—Любопытно, между прочим, знать, — спросил сурово региментарь польский, — кто уполномочил пана призывать к оружию хлопов?

—Уполномочил меня на то, — отвечал спокойно Богун, — разбой, производимый врагом в землях Речи Посполитой и в моем крае.

—Странно, что пан обеспокоился о Речи Посполитой: он был всегда ее злейшим врагом!

—Пан полковник ошибается: я был противником своевольства магнатов, а не Речи Посполитой, и считал их злейшими врагами отчизны.

—Пан раскается в своих думках… — прошипел Залеский.

—Никогда! — поднял голос Богун. — Наконец, если б даже я был врагом, то неужели помощь от него в минуту страшного бедствия может быть ему поставлена еще в укор?

—Да, может! — распалился гневом и желанием мести Залеский. — Во–первых, Речь Посполитая не нуждалась в твоей защите, а во–вторых, поднимая хлопов, ты действовал против дидычей их, против шляхты, отнимая у них последних работников. Наконец, за твоим подговором это быдло часто грабило панское добро, опустошало амбары и кладовые себе на харчи.

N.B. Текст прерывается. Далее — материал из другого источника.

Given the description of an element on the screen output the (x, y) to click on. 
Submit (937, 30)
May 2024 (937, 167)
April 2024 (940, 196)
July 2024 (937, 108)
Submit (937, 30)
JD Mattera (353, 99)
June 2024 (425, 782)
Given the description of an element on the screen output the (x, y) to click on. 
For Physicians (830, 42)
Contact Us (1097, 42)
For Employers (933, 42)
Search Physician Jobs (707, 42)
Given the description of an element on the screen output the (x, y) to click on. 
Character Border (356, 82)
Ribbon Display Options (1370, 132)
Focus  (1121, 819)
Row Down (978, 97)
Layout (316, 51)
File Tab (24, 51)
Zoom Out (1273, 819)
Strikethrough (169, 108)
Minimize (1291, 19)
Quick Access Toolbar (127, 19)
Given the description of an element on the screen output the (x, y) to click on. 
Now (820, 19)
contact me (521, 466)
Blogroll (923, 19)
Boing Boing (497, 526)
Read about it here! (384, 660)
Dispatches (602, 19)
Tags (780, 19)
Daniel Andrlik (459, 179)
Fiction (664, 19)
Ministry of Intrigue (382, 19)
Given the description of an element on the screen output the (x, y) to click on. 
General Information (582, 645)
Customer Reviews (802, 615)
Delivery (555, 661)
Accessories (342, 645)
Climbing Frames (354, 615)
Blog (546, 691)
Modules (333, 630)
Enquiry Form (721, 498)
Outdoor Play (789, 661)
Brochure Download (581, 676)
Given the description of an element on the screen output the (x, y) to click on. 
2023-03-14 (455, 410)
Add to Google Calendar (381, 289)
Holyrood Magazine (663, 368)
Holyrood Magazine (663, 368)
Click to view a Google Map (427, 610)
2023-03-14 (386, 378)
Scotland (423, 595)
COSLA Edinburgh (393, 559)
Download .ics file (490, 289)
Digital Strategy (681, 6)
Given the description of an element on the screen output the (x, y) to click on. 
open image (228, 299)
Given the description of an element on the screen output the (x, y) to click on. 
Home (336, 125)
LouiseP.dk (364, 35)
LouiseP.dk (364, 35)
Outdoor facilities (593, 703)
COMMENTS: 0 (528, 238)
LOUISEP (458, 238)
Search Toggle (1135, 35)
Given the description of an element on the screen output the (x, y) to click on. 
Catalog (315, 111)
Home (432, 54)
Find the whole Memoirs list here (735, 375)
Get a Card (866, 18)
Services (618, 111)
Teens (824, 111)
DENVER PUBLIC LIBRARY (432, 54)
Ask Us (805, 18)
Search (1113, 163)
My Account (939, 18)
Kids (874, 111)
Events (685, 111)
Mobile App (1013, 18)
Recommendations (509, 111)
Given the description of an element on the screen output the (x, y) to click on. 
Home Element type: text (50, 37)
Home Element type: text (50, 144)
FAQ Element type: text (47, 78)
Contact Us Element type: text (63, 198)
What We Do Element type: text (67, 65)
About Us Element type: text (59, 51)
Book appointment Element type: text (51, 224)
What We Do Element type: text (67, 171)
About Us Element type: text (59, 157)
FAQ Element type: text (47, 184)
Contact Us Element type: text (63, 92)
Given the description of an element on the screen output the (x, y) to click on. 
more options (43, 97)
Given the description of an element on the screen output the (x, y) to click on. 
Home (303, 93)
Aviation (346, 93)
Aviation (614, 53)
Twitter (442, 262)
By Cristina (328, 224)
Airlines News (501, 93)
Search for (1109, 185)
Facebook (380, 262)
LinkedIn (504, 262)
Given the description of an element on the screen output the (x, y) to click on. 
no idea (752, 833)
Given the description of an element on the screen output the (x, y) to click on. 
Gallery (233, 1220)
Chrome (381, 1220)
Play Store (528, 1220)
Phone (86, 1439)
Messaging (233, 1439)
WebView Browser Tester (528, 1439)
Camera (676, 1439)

—И спасителей от полного погрома и истребления пан называет еще бунтарями и быдлом? — возмутился Богун. — Так вот она, эта ваша шляхетная правда? Ха, ха! Все вы похожи на того потонувшего пана, которого спас и вытащил из воды за чуприну казак и который своего спасителя велел повесить за то, что осмелился своими руками прикоснуться к его вельможной чуприне… Да, вы все таковы, и всех вас ждет печальная доля!

—Прежде о своей подумай, — произнес с ехидной улыбкой полковник и хлопнул в ладоши.

Из-за занавеси бросились на Богуна сзади четыре драбанта, бывшие в засаде, и повалили на землю не ожидавшего нападения полковника, борца за обездоленный люд…

Но Богун сразу не дался. Он встрепенулся и отбросил двух драбантов, но остальные два насели ему на ноги и не допустили сразу подняться, отброшенные же снова напали с тылу…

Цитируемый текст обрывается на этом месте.